A senior terrorist leader is dead after a US strike in Syria.
The US military last week conducted a "unilateral strike" in Syria that killed a senior "Islamic State of Iraq and Syria" (ISIS) leader responsible for planning attacks in Europe.
The attack in northwestern Syria on April 3 killed senior ISIS leader Khalid Aydd Ahmad al-Jabouri, the US military's Central Command (CENTCOM) said.
Al-Jabouri was "responsible for planning (ISIS) attacks into Europe", it said.
He also "developed the leadership structure for ISIS", it added, noting that his death will "temporarily disrupt the organisation's ability to plot external attacks".
The statement did not specify the location of al-Jabouri's death.
But according to the Syrian Observatory for Human Rights, al-Jabouri was killed in the northwestern province of Idlib, which is largely controlled by opposition and extremist groups.
It said he was killed in a drone strike while speaking on a telephone as he walked in the open near where he was staying.

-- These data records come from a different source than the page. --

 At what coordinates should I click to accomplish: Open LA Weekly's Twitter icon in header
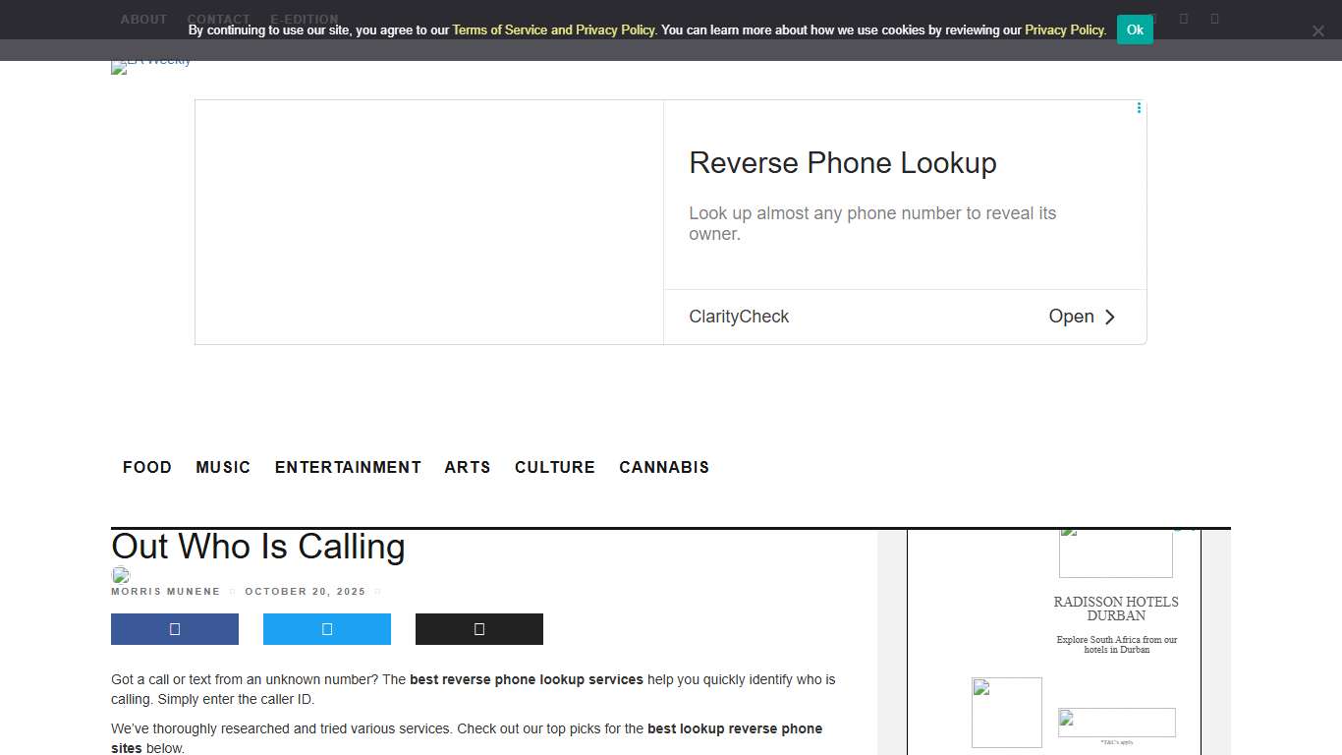click(x=1184, y=19)
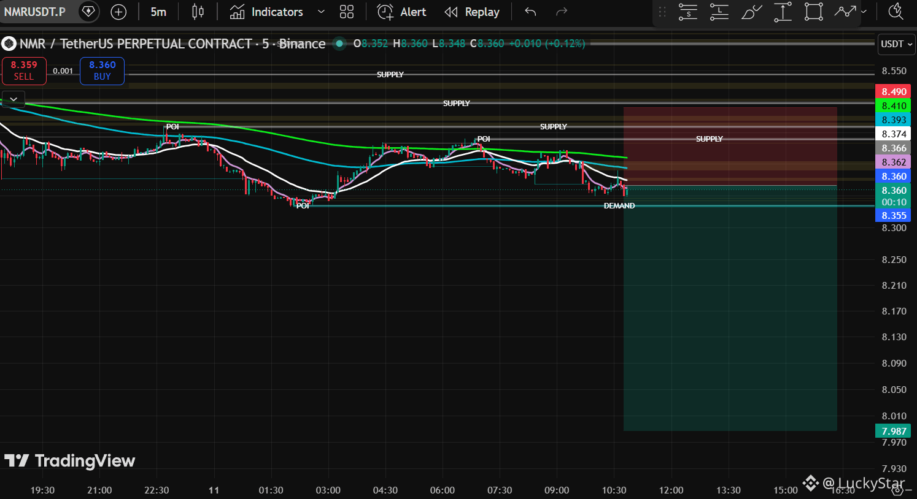This screenshot has width=917, height=499.
Task: Open quick search lightning icon
Action: [x=896, y=12]
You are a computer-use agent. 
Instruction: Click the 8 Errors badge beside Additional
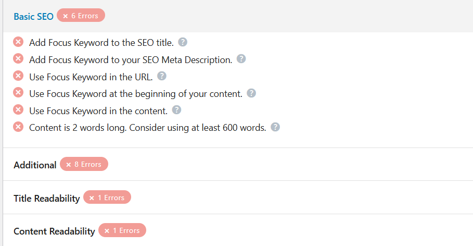coord(84,164)
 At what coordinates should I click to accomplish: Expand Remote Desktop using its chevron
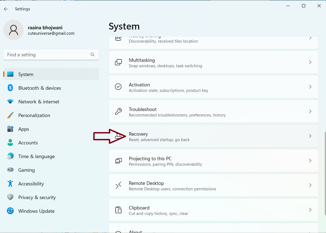click(x=310, y=185)
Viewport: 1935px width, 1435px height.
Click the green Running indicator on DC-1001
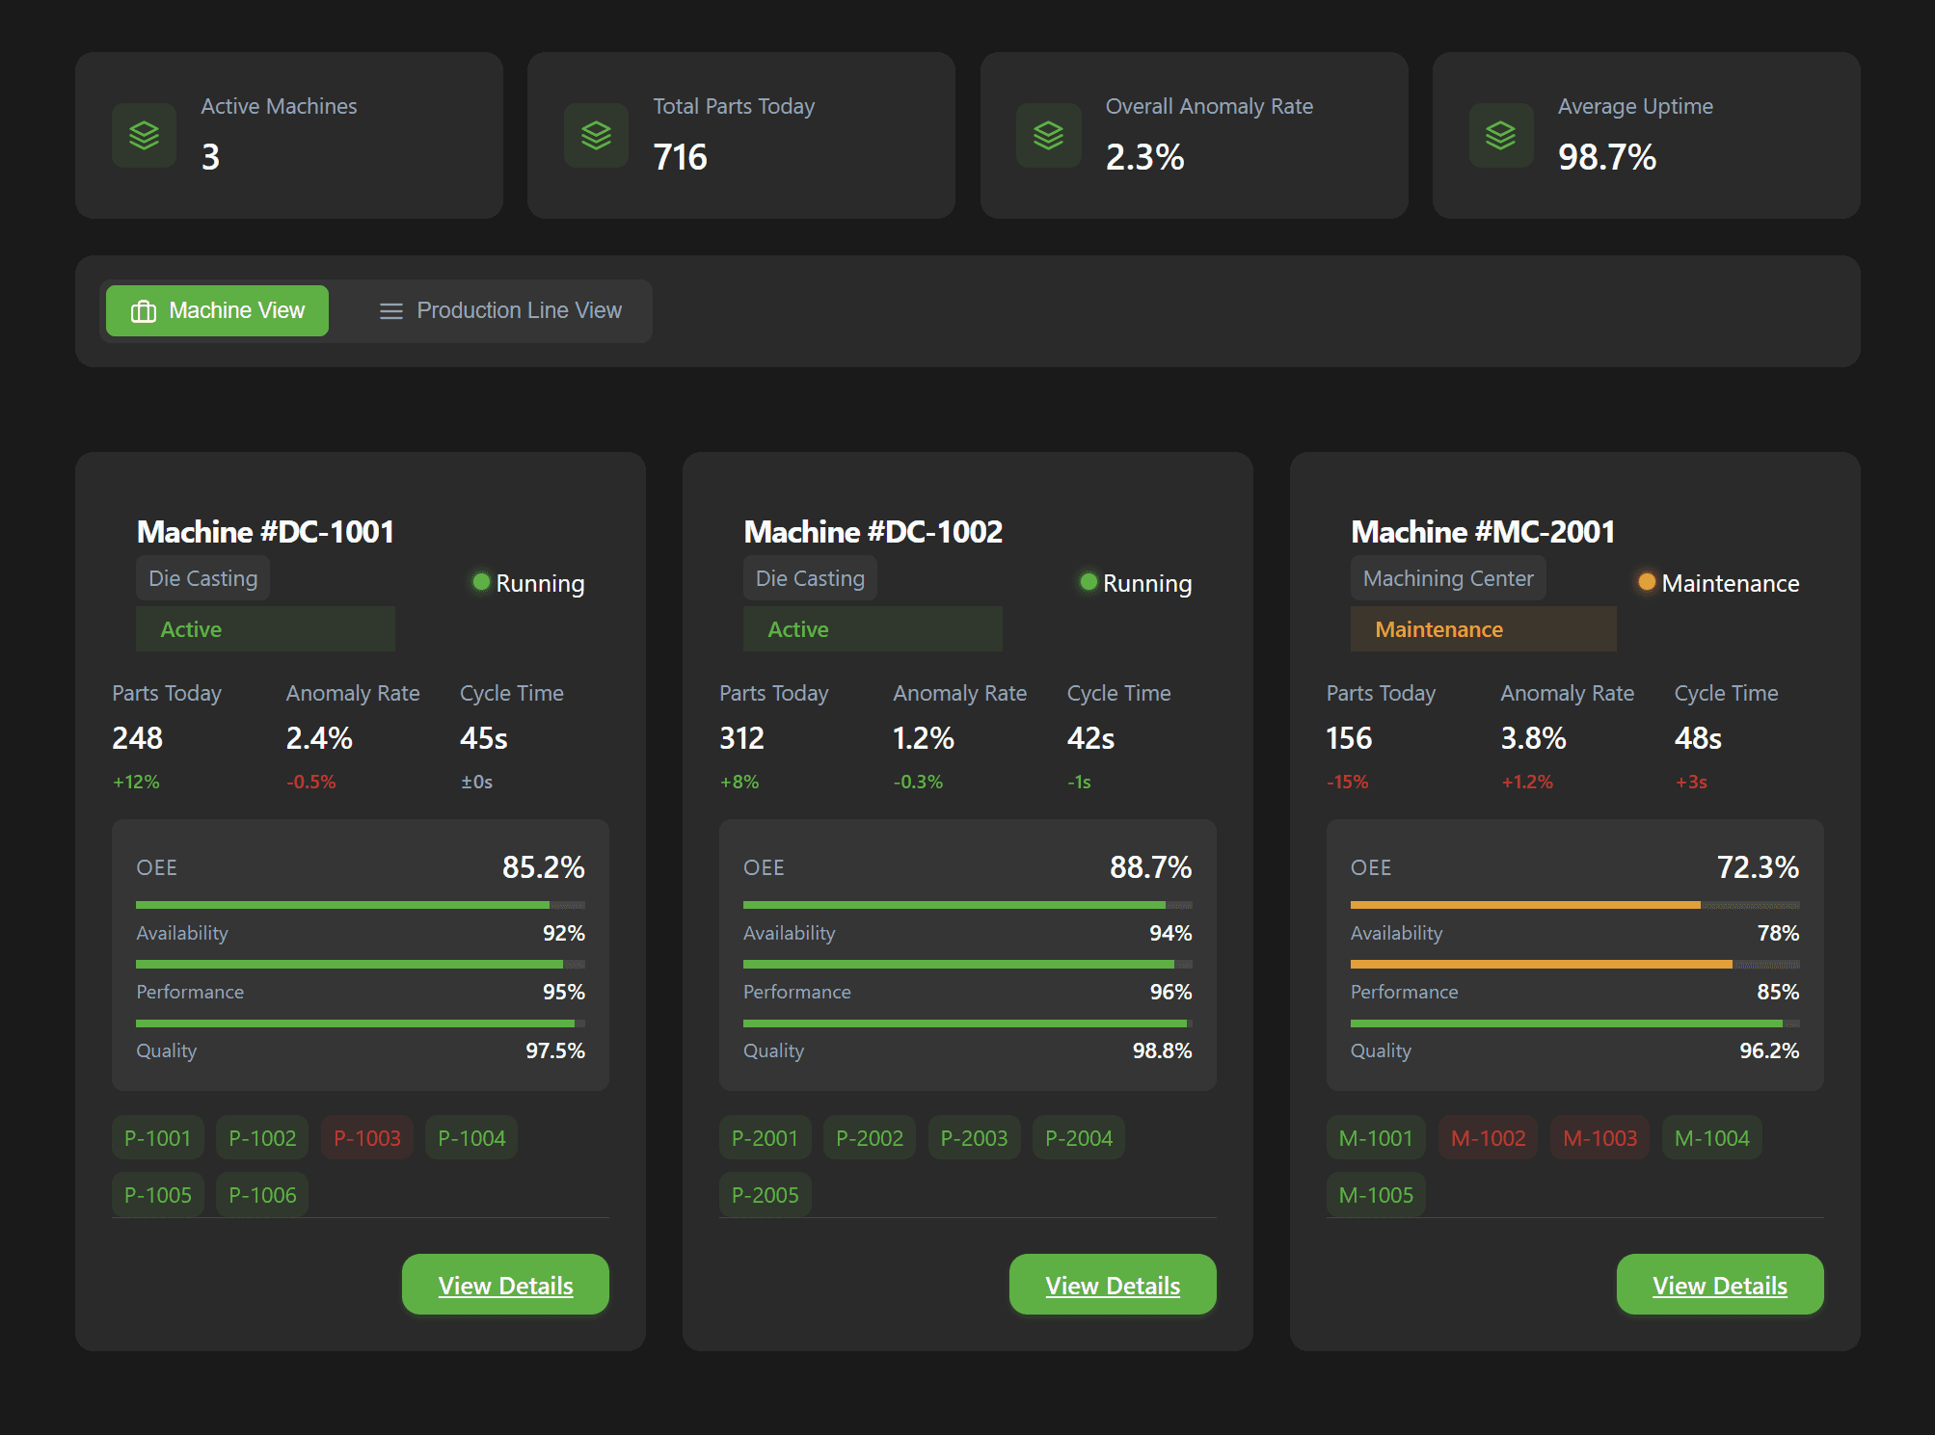pyautogui.click(x=481, y=582)
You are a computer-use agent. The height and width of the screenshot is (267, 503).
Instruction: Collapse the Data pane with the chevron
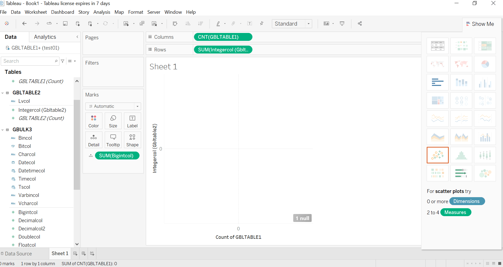77,37
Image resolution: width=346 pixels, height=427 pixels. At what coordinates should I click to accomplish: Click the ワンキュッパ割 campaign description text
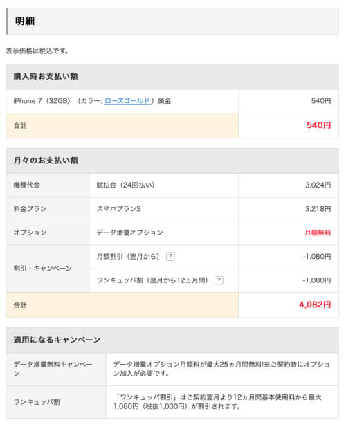[217, 401]
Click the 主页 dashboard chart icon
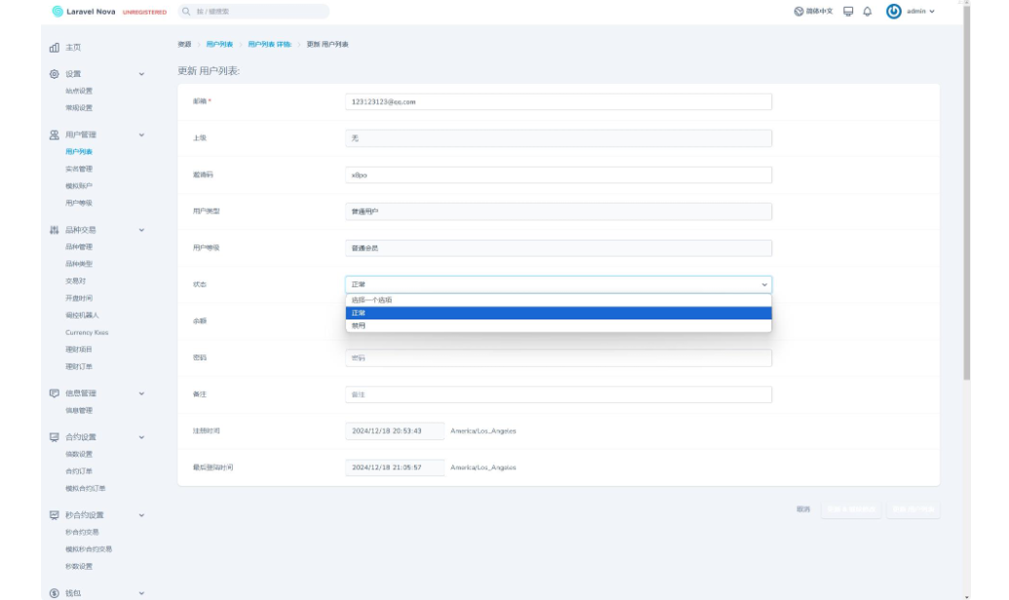Viewport: 1009px width, 600px height. tap(55, 48)
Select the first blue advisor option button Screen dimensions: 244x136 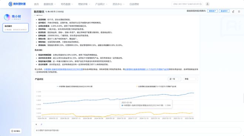coord(213,11)
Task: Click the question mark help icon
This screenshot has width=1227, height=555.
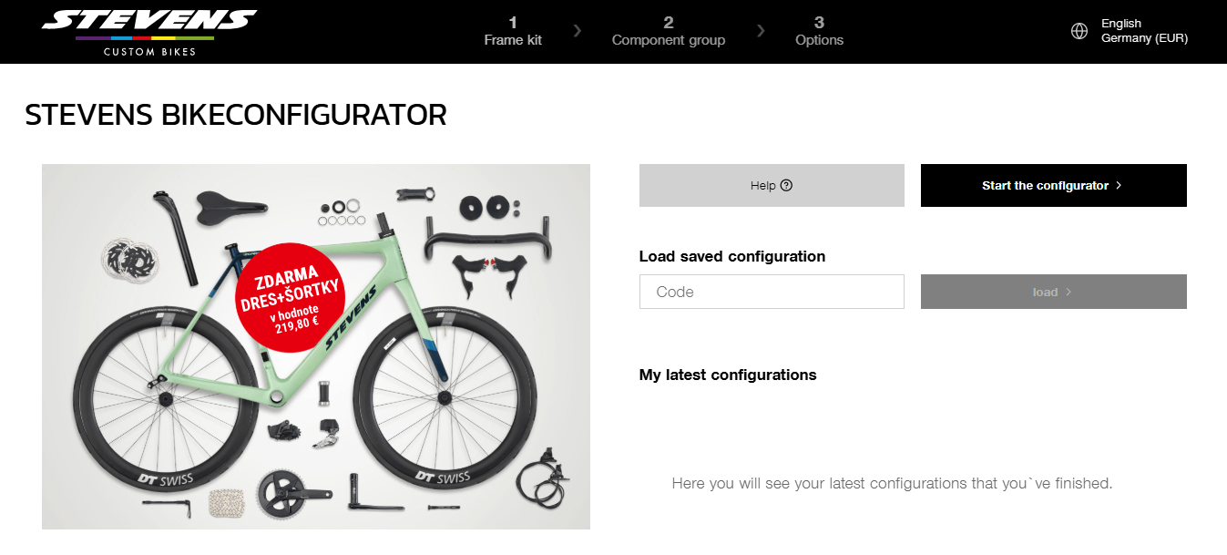Action: [787, 186]
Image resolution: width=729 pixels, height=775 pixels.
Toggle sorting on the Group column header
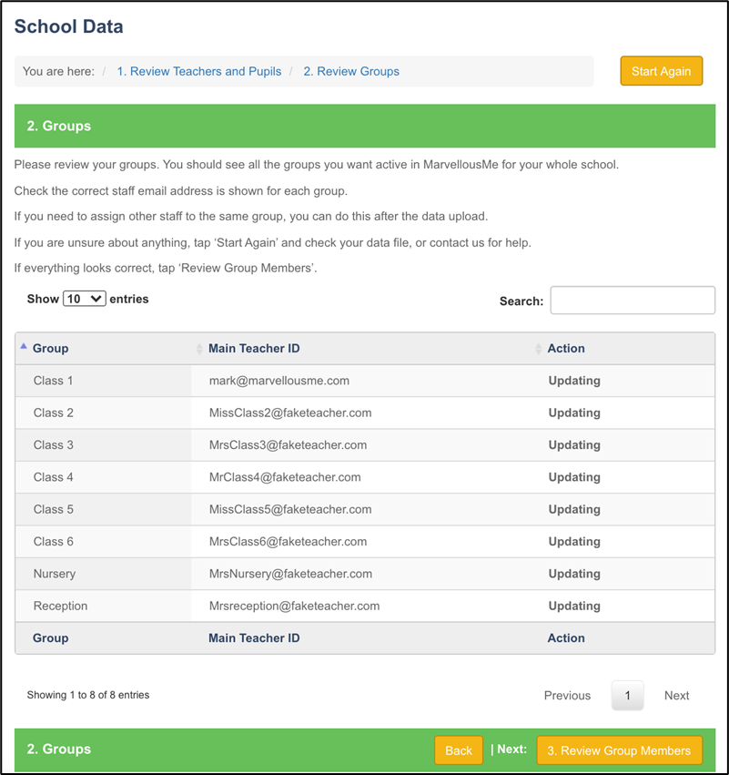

Al-Jabouri, who was posing as a Syrian, had sought refuge in the area more than two weeks ago, according to the Observatory.
US forces have conducted a series of operations targeting ISIS leaders in Syria in recent years, alongside partner forces, including the Syrian Democratic Forces (SDF).
A persistent threat
The latest strike came as ISIS attacks continue to claim lives in Syria.
The Observatory said it has documented 46 ISIS operations, including attacks and explosions, in areas of Syria under the control of the Kurdish Autonomous Administration since early 2023.
These have left 33 people dead, among them five civilians, it said.
In Syria's eastern desert (Badiya), ISIS has continued to stage brutal attacks on truffle hunters, killing more than 150 so far this season.
Some had their throats cut, while others had been kidnapped and then killed, with four of their abandoned corpses discovered last week, according to the Observatory.
Across the border in Iraq, the Iraqi army in March raided several ISIS hideouts in the west and east of the country, killing a large number of extremists, including foreign fighters and the group's leaders.
Iraqi officials and other sources said ISIS is weakened and short of money but still has a sting in its tail as it remains capable of inflicting harm on civilians.
"ISIS continues to represent a threat to the region and beyond," CENTCOM commander Gen. Michael "Erik" Kurilla said in a statement.
"Though degraded, the group remains able to conduct operations within the region with a desire to strike beyond the Middle East," Kurilla said.
ISIS has claimed a number of deadly attacks in Europe in recent years, including a November 2015 attack in Paris and its suburbs that killed 130 people and another in the French city of Nice in July 2016 that killed 86 people.
The same year, three suicide attacks in Belgium killed more than 30 people.
In August 2017, attacks claimed by ISIS in Barcelona and elsewhere in Spain killed 16 people.